La pratique musicale musulmane est le tensiomètre qui fait le bilan d’un certain nombre d’enjeux traversant les attentions d’une présence démographiquement minoritaire. Ceci s’exprime par la relation aux médias, à la modernité, à la discrimination, aux parents, aux transformations de la pratique religieuse, à la laïcité, à la tentation des plaisirs, par des réactions aux terrorismes, etc. Les voix artistiques s’engagent aussi sur des débats difficiles. Dans l’ensemble des pays européens francophones et anglophones, les textes des musiques urbaines, et plus rarement le nashîd, expriment une protestation et un ressentiment à l’égard des situations internationales. Ces contenus portent souvent sur des thèmes sensibles pour le monde musulman, comme la question palestinienne, l’interventionnisme de l’Occident en terre d’islam, les sentiments d’humiliations par la mainmise sur les ressources et le traitement de prisonniers (Guantanamo ou Abou Ghraïb), la démarcation des voies de radicaux et des critiques d’amalgames, voire la question du foulard islamique ou de l’islamophobie et des populismes antimusulmans en Occident. L’identitaire musulman européen se construit ainsi au travers du filtre musical de l’expérimentation artistique et identitaire, dans un climat tendu entre la société d’ancrage et les prestataires de musique, mais aussi par une volonté de défense inconditionnelle de l’islam.

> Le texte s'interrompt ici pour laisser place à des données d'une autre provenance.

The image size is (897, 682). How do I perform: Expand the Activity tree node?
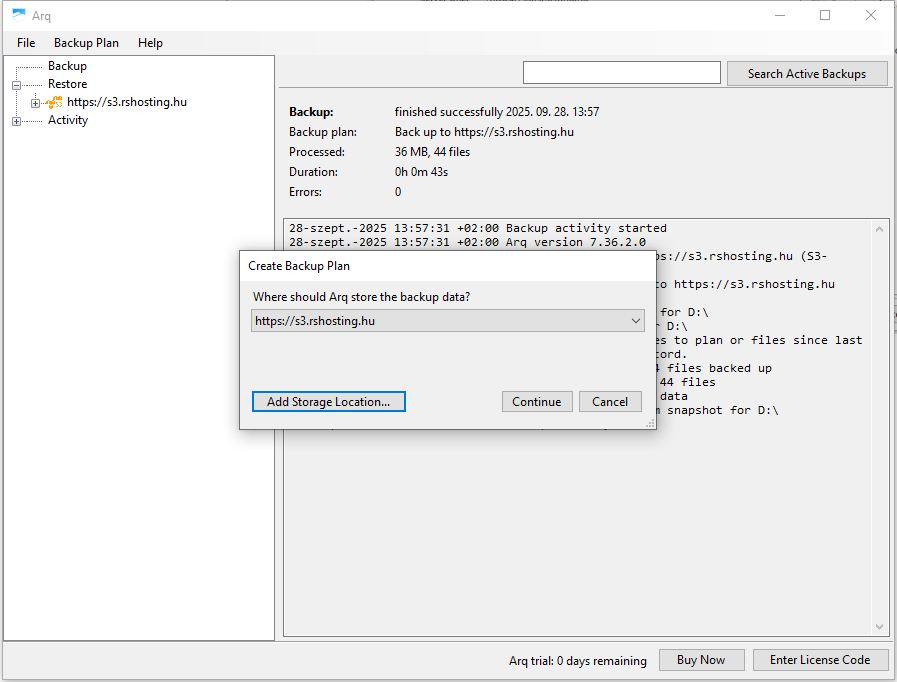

Les artistes révèlent la nouvelle tendance musicale d’une jeunesse musulmane hyper-modernisée et traversée par des consommations musulmanes globalisées et la majorité des mises en avant de l’islam prennent pied dans la musique européenne sur une approche de présentation, voire de représentation d’un islam positif et même idéalisé.

Ces expressions jeunes, de manière sous-jacente, développent une expression enracinée dans la religion et promeuvent la pratique religieuse, par la spiritualité, par la mise en avant de la civilisation et des cultures musulmanes, autant que par la moralisation ou le débat de société. Mais on ne peut pas enfermer dans des productions exclusivement religieuses les expressions d’artistes musulmans qui mobilisent partiellement leur identité religieuse. Beaucoup refusent les catégorisations figées, et leurs ambivalences religieuses et artistiques nécessitent une analyse du phénomène dans son mouvement. La musique peut donc être le fait de musulmans (qui s’identifient comme tels, ou non) ou bien se teinter de musulmanité (où transparaît le vécu religieux de l’artiste), ou même s’avérer intrinsèquement islamique et être qualifiée de la sorte.

La forte densité numérique de musulmans dans l’un ou l’autre répertoire musical, exception faite des musiques religieuses, complique le rapport à la notion de l’identitaire religieux. Dans le rap français, par exemple, l’impact de la présence musulmane est tel que l’identité même de la discipline se voit interrogée. Le besoin de dire de l’identitaire par la musique est autant un besoin personnel et une représentation collective, qu’un créneau médiatique pour les modèles européens de l’islam. Les intérêts établissent structurellement des expressions d’un soi religieux et ce sont plutôt les manières de le dire qui s’inscrivent dans des modes.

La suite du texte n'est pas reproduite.